“I told you, it won’t be crowded now,” I assured.
“Hmm… when do you suppose we will reach?” nodded Grusha.
“If traffic’s going okay, by noon we will be standing at the gate.”
It was entirely my idea to spend my first meeting with Grusha at the Botanical Gardens; a time-tested bolt-hole for the romantics. Though at first, I planned for a restaurant, considering my depleting funds I switched to open-air, which she approved of with her reticence.
“How do you feel this Kolkata bus ride?”“Enjoying so far,” she said.
I was risking no effort. She is my first registered affair since past seven months and I am not letting it go, not in this life. Grusha is a domiciled Bengali from Delhi, whom I met in the chat room. She comes to Calcutta only to meet her grandparents once in every two years and meeting me was ‘just an opportunity to put me up for consideration.’
The moment I saw her, I felt anchored and proud at the same time, with a queer sense of belonging.
Now for all my karamfal, here she is with me, somewhere between Esplanade and the Gardens, enjoying the pleasures of Kolkata transportation system.

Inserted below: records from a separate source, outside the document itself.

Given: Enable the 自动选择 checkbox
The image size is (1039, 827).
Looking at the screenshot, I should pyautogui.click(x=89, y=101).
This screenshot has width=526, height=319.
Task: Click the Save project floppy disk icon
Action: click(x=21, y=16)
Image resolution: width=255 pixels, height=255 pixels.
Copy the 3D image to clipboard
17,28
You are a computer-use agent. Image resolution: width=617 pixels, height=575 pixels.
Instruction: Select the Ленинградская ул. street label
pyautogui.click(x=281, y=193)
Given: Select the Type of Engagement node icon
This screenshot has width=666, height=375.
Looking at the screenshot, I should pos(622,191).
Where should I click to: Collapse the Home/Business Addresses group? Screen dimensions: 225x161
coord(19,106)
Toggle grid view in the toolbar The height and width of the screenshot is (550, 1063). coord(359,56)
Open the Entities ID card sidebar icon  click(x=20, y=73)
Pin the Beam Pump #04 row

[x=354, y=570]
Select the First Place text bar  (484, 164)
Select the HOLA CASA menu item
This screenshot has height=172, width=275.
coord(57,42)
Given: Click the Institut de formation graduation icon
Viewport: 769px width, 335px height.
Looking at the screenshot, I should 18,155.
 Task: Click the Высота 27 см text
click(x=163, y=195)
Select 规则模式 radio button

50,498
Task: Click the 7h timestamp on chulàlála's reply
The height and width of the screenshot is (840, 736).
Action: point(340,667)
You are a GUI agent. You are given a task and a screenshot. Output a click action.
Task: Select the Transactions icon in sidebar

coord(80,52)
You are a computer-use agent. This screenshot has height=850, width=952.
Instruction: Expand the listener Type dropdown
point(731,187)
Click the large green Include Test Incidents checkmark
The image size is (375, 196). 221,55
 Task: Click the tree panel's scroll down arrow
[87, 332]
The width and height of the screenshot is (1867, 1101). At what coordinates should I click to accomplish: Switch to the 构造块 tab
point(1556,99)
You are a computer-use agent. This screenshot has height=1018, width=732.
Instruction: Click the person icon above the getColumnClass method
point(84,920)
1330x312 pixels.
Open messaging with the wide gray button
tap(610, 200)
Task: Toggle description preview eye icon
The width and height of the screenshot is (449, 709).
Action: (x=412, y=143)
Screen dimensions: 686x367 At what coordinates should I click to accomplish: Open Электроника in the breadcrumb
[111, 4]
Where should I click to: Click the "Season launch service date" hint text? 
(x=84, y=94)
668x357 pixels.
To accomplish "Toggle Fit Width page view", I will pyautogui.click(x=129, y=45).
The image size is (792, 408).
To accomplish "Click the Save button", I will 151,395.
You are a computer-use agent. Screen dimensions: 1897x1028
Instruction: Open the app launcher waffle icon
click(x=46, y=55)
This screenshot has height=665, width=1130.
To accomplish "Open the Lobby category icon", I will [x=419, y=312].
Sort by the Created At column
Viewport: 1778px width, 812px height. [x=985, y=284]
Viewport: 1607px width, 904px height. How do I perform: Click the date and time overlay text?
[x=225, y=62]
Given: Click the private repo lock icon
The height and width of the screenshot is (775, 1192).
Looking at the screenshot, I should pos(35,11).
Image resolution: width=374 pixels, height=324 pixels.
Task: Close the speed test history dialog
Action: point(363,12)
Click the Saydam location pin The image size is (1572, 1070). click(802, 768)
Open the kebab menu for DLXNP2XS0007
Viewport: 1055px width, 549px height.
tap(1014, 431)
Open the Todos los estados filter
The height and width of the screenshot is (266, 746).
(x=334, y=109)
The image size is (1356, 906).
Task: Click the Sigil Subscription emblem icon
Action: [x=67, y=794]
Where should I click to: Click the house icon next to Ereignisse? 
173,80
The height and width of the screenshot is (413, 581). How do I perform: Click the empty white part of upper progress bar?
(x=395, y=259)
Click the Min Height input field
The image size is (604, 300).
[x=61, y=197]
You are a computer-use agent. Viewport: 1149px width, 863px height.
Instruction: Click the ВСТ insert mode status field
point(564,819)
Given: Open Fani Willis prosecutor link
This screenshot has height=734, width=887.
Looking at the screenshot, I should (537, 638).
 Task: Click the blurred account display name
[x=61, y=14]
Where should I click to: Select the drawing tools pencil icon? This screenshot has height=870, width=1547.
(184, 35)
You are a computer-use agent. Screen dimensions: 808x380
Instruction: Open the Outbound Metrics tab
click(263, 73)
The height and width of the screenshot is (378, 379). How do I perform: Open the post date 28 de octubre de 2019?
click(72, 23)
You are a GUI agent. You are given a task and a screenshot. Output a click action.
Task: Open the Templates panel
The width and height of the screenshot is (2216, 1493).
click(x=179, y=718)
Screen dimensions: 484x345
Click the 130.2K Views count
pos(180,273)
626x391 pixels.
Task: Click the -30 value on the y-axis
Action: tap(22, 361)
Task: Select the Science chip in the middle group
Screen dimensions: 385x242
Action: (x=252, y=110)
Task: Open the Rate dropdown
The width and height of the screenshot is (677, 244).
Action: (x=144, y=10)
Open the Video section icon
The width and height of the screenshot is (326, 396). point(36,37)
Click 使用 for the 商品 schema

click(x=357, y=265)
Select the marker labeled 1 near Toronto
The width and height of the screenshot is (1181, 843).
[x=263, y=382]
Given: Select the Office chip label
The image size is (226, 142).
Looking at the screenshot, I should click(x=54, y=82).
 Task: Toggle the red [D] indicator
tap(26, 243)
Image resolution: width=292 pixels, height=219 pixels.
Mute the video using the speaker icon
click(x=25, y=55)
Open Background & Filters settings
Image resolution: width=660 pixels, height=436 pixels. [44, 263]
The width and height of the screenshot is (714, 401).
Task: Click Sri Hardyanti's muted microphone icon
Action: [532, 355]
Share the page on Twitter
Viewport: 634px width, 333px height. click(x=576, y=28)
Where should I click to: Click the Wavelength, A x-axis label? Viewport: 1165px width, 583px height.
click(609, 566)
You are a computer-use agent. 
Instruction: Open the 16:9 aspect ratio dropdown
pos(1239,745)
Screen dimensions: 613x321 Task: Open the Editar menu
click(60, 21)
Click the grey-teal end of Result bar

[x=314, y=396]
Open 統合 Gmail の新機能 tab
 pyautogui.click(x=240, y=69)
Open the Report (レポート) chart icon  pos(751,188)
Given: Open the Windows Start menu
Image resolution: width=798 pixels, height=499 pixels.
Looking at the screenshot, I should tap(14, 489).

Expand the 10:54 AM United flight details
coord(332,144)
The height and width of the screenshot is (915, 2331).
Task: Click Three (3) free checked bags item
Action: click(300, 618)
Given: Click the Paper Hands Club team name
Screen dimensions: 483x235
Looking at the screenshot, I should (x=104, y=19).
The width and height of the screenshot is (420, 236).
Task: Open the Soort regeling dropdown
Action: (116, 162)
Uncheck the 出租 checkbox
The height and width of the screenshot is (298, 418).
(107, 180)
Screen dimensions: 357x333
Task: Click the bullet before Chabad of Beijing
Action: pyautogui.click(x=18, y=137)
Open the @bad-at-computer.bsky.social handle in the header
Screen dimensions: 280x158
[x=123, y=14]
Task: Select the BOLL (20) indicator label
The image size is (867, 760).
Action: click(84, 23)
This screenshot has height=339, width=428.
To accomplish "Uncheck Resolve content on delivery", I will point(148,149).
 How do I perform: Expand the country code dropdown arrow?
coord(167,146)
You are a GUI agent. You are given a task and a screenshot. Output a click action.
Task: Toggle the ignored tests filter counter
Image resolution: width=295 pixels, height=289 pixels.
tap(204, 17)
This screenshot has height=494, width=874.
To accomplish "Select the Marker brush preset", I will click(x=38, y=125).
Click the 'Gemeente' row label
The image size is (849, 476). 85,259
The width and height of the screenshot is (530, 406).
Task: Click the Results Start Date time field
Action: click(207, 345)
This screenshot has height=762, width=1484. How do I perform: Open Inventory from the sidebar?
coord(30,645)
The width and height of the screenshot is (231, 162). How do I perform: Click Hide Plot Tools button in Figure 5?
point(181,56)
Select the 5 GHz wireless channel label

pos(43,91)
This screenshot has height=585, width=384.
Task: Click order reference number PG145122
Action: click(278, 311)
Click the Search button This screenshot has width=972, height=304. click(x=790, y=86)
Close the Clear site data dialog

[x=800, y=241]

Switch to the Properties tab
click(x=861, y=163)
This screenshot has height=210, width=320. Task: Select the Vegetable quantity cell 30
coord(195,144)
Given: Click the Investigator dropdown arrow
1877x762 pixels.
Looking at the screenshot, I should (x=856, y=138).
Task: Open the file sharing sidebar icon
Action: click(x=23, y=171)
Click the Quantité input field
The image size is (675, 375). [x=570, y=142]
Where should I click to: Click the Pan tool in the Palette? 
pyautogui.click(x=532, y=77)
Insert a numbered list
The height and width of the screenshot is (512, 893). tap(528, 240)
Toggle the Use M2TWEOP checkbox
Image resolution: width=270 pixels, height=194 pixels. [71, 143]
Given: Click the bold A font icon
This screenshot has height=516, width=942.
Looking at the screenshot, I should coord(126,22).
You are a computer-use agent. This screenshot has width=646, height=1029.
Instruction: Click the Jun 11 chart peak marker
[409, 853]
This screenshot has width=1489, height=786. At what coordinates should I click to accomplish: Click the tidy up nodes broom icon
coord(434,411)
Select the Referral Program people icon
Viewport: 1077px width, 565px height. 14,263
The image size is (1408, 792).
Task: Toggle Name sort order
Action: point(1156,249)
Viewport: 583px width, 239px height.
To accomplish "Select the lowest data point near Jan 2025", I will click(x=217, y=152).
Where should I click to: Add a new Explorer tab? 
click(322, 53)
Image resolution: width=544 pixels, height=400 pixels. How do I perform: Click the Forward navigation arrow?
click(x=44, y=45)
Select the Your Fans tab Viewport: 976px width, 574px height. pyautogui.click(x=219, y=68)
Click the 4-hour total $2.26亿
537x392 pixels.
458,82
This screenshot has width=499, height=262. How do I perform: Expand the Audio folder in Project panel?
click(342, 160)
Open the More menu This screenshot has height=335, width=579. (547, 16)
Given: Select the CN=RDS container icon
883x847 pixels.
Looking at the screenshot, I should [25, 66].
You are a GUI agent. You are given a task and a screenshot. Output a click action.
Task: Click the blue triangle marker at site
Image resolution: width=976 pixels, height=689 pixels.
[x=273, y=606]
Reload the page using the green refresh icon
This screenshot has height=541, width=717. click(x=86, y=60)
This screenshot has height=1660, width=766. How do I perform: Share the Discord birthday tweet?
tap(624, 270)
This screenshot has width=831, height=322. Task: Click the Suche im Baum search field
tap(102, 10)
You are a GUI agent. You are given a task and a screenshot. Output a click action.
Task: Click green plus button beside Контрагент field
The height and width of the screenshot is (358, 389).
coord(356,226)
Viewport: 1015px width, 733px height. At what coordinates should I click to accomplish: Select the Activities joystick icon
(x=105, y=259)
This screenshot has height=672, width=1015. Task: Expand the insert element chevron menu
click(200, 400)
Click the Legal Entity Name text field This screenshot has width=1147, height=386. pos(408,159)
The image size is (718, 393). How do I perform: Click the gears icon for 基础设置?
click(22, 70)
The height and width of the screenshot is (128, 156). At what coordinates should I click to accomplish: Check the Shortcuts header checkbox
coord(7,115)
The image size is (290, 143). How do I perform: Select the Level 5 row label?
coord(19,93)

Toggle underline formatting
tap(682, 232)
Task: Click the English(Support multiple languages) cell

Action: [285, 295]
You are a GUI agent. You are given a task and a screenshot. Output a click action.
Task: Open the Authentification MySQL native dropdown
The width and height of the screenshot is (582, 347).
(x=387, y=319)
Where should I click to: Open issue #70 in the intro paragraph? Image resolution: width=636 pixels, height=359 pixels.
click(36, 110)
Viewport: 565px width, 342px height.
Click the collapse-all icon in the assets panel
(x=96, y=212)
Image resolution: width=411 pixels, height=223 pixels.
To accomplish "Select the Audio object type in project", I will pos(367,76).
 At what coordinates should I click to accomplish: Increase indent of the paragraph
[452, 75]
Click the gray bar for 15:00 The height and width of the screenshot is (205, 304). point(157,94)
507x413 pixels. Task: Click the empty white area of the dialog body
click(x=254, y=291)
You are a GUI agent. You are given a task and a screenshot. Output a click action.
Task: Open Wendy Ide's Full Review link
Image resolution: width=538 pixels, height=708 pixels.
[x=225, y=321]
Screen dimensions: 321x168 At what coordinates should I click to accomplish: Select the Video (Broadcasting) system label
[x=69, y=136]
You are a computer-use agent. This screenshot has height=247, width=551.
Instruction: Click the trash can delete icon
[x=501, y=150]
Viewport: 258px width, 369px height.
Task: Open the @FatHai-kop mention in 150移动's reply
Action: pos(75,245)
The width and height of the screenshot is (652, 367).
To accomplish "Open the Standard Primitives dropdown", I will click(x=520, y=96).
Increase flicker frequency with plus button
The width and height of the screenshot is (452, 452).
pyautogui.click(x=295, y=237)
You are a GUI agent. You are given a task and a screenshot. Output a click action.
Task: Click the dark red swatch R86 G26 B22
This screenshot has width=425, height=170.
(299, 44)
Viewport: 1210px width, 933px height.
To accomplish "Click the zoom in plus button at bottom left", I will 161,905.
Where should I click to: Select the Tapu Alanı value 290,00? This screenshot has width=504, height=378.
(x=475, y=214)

“Why don’t you take the seat, Ved?” she wondered, half knowing that going for the seat at the men’s side would spoil my comforts of hanging around her. To tell the truth, these private buses have very anti-romantic seating arrangements, especially for guys like me who cannot risk a taxi ride at the first date, lest be misunderstood as licentious.
“It’s okay…,” I replied.
By the next stop at the Dalhousie square, I imagined a good exodus of office crowd and fancied my chances at sitting on the ‘ladies’ (a ubiquitous caveat on every bus) seat beside Grusha. By this time, Grusha has gracefully managed to balance her attention between the passing images outside the bus and my expectant face, inside.
As a straphanger, it was not my call to initiate a poetic mood in the journey since for over 10 minutes an elephantine figure was indefatigably trying to edge me out from my spot. It was the limit, I thought. “Can’t you stop pushing me like that, I’m with her.”
The figure ignored my plea, and instead asked me to step behind the line so that she could secure the support offered by the back rest of a two-seater. I compromised, thinking that at the next stop I could come round her to stand sideways facing Grusha.
“Ved, have you read ‘Da Vinci Code’ yet?” Grusha attempted to make me feel ‘at home.’
My answer got interrupted by the conductor’s throwing, “Dalhousie, Dalhousie,” in a tone of professional repetitiveness.
“Ah!” I thought, time to make room for some romance. But foiling my beginners’ luck, a swell of crowd overthrew me creating a two-row gap between Grusha and my awaited answer.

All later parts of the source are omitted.